┌─ KUTIPAN TERPILIH
Review Film Pengepungan di Bukit Duri (2025): Ketegangan Mencekam dan Kritik Sosial yang Tajam

Salma Faradiba

Review Film Pengepungan di Bukit Duri (2025)
Poster film Pengepungan di Bukit Duri. Foto: Instagram/@jokoanwar

Joko Anwar kembali dengan karya yang bikin penonton terdiam. Pengepungan di Bukit Duri (2025) bukan sekadar film thriller; ini adalah refleksi brutal tentang sistem pendidikan, diskriminasi, dan kekerasan yang mengakar. Lewat atmosfer mencekam dan narasi yang penuh lapisan, film ini berhasil menyentuh luka sosial Indonesia — tanpa harus berseru lantang.

Sinopsis Singkat Pengepungan di Bukit Duri

Berlatar Jakarta tahun 2027, film ini mengikuti Edwin (Morgan Oey), seorang guru seni keturunan Tionghoa yang mengajar di SMA Bukit Duri — sekolah penuh stigma yang dulunya bekas penjara. Saat sekelompok siswa ekstrem mengepung sekolah, Edwin harus menyelamatkan keponakannya dan menghadapi teror tanpa ampun dari dalam dan luar sistem.
└─
┌─ BARIS DATA
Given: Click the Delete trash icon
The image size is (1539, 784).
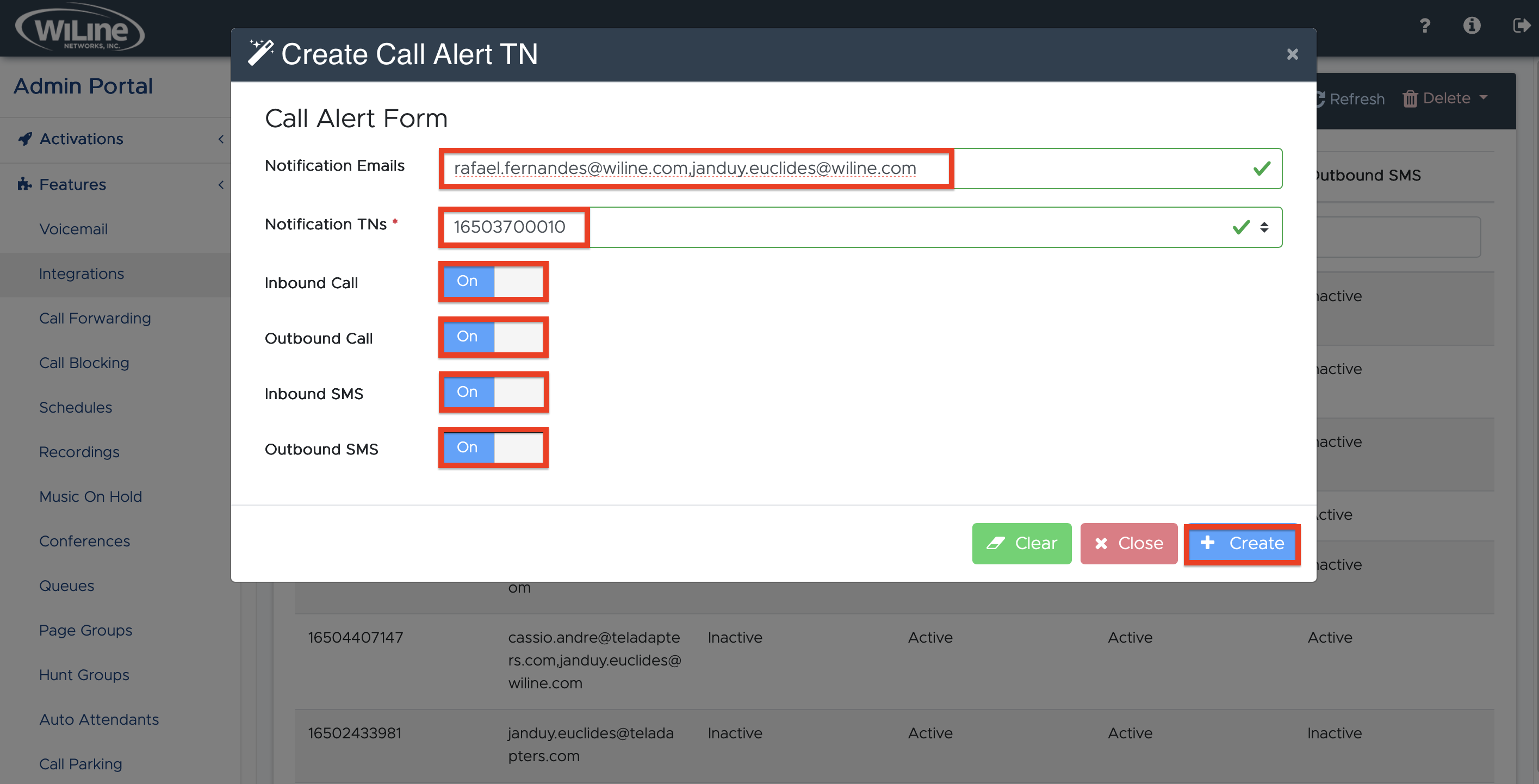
└─
- _YANG DIMINTA_:
1: Apakah setiap pernyataan berikut sesuai dengan ulasan film Pengepungan di Bukit Duri? Jawab ya atau tidak untuk masing-masing, lalu kutip kata-kata ulasan yang menentukan jawaban itu.
(a) Edwin adalah seorang guru seni.
(b) Film ini berlatar di Jakarta pada tahun 2025.
(c) Gedung SMA Bukit Duri dulunya merupakan penjara.
2: Bisakah Anda menyambung ulasan film Pengepungan di Bukit Duri, mulai tepat setelah kalimat terakhir yang ditampilkan?

- _HASIL TIAP TUGAS_:
1:
(a) Ya. Ulasan menyebut Edwin sebagai "seorang guru seni keturunan Tionghoa yang mengajar di SMA Bukit Duri".
(b) Tidak. Menurut ulasan, film ini "Berlatar Jakarta tahun 2027".
(c) Ya. SMA Bukit Duri disebut sebagai "sekolah penuh stigma yang dulunya bekas penjara".

2:
Review: Thriller Realistis dengan Sentuhan Emosional

Yang membuat film ini mencolok bukan hanya kekerasannya, tapi cara Joko Anwar membungkusnya dengan sensitivitas sosial. Tanpa elemen mistis atau plot twist murahan, Pengepungan di Bukit Duri menyajikan cerita yang grounded dan dekat dengan kenyataan sosial kita.

Poin Plus:

  • Atmosfer kelam dan intens sejak awal

  • Akting Morgan Oey sangat kuat, emosional tapi terkendali

  • Visualisasi kekacauan sosial yang imersif

  • Skor musik minim, tapi efektif

Teori dan Simbolisme dalam Pengepungan di Bukit Duri

Meski sang sutradara menyatakan tidak menyisipkan “teori liar”, penonton tak bisa menahan diri untuk mengulik makna tersembunyi di balik setiap adegan.

1. Bukit Duri = Miniatur Jakarta Pascareformasi

Setting sekolah rusak penuh grafiti ini mencerminkan kota yang gagal menyembuhkan trauma masa lalu. Kekacauan struktural dan moral menyatu dalam satu ruang sempit.

2. Edwin = Simbol Minoritas Terisolasi

Sebagai guru keturunan Tionghoa, Edwin membawa beban sejarah dan prasangka. Perjuangannya menjadi cermin bagi kelompok-kelompok yang tak terdengar di tengah sistem yang keras.

3. Sekolah sebagai Metafora Institusi yang Gagal

SMA Bukit Duri adalah mikroversi dari sistem yang membusuk: otoritas yang pasif, kekerasan yang merajalela, dan pendidikan yang kehilangan arah.

Kenapa Film Ini Relevan di 2025?
  • Isu diskriminasi dan pendidikan masih sangat aktual.

  • Mewakili kecemasan generasi urban pascapandemi dan pascareformasi.

  • Mengangkat cerita Indonesia yang berani tanpa didramatisasi berlebihan.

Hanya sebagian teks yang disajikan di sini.